[moneydance] installing in Ubuntu 8.10
Ken T
ktectropy at gmail.com
Sat Jan 3 22:56:59 EST 2009
gordonsmall User wrote:
> This is embarrassing, but I will fall back on the only dumb question is
> the unasked question.
>
> I have been searching for a simple substitute for Quicken in Linux that
> prints checks, and it looks like Moneydance might be the answer. I am
> running Ubuntu 8.04 on an AMD 64 bit system, and Ubuntu is loaded under
> Windows (Wubi installation). I am pretty new to Linux.
>
> I downloaded the Linux version of Moneydance via Firefox, and then
> double clicked the file in the download manager, which seemed to extract
> the file. However, I could not find a file where the program is now
> located. My saved downloads go to my desktop by default, but it is not
> there, or any other file or directory that I can find. When I search
> for Moneydance, it says no such file found. I downloaded both Java
> versions with the same results. My package manager says I have "java-
> common" installed.
>
> Can somebody give me more specific information on how to get Moneydance
> installed on this operating system?
>
I run Moneydance under Ubuntu. I'm not running Wabi, but I doubt that
matters. I think the default Java installed is OpenJava. You better
check that since Moneydance probably won't work with gcj. Take a look
at /usr/lib/jvm/ and see what's installed there. OpenJava or Sun java
will work fine.
When you extract Moneydance you should end up with a directory called
"moneydance". Under "moneydance" there will be a file called
"Moneydance" which is the script that starts the application.

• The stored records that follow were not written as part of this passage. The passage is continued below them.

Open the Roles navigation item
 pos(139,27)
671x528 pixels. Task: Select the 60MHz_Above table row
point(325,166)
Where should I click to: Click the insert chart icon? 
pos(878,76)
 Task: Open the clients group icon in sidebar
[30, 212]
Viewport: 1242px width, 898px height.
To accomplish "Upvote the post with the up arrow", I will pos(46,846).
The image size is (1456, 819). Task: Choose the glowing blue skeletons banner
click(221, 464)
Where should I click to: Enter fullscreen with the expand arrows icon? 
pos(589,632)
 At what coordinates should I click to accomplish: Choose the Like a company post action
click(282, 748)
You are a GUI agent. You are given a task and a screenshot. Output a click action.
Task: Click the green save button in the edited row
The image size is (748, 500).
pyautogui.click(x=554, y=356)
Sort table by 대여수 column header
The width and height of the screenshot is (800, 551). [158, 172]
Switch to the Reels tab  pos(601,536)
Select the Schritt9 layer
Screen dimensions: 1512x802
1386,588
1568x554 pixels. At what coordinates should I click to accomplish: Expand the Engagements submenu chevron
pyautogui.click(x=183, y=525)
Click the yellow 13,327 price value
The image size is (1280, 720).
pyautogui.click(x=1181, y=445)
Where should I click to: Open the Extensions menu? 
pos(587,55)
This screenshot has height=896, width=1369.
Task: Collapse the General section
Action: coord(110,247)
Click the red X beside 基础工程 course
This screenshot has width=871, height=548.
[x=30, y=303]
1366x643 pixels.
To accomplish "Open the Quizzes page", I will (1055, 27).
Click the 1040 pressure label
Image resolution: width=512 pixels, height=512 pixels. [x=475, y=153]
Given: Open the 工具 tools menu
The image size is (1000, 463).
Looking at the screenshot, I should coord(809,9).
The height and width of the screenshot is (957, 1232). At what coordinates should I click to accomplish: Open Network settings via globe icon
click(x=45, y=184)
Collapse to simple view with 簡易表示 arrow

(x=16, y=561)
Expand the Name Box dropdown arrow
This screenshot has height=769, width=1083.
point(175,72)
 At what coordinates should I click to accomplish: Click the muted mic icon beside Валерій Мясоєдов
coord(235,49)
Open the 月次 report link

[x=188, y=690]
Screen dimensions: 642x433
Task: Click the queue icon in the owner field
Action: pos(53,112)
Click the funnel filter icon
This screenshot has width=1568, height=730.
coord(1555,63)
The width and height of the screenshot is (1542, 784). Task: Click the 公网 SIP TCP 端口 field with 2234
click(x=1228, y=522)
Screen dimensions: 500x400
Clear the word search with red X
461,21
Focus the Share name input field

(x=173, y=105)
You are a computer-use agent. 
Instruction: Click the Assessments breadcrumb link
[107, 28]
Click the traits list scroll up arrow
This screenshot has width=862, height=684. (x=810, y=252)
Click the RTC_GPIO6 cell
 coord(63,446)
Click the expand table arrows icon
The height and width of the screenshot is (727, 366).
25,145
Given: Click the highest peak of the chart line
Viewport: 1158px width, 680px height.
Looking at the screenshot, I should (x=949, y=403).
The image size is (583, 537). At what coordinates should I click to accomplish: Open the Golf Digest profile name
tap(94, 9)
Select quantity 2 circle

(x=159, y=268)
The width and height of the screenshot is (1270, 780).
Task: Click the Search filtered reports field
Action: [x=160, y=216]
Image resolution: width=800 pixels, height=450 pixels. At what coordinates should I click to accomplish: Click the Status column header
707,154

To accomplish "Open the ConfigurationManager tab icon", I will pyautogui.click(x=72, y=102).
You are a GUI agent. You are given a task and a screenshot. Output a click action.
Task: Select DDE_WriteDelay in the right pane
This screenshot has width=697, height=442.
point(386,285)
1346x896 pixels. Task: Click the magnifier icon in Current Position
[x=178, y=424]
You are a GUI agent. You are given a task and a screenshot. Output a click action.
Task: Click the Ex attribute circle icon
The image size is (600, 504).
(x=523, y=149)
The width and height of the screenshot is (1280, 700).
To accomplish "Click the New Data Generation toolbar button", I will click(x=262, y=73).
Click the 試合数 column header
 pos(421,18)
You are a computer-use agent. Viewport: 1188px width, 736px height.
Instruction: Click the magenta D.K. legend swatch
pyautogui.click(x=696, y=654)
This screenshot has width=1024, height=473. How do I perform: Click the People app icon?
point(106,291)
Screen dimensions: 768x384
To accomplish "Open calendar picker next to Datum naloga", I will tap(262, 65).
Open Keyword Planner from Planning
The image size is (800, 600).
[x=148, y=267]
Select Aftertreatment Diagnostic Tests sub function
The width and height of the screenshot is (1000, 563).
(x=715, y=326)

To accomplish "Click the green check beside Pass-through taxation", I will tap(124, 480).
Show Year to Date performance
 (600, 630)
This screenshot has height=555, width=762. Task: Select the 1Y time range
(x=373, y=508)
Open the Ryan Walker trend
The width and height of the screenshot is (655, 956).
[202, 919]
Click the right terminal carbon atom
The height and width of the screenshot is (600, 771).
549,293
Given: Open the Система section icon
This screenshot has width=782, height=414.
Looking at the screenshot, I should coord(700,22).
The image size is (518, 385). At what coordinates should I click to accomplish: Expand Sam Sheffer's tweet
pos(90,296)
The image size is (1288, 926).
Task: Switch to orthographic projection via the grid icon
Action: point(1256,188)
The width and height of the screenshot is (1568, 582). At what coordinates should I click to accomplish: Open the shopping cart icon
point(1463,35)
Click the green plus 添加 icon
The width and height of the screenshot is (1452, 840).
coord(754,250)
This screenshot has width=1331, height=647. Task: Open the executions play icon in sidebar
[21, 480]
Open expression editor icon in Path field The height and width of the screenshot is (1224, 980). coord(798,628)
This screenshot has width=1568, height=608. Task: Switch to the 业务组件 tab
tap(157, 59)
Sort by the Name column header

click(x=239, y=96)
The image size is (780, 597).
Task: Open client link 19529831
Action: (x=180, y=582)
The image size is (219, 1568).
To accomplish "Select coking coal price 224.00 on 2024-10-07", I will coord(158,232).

If you can't find either of these then you probably haven't really
extracted the archive.
Note that locate uses an index that gets built nightly so it won't find
the files that you just created.
I would think that the file would get extracted to either the desktop,
the current directory, or a directory with a name like "Downloads" (it
used to work this way). You can move the file around after that. If
you still don't have any luck finding it, go to your home directory and
run this:
find . -name "Moneydance"
It should find the file you are looking for.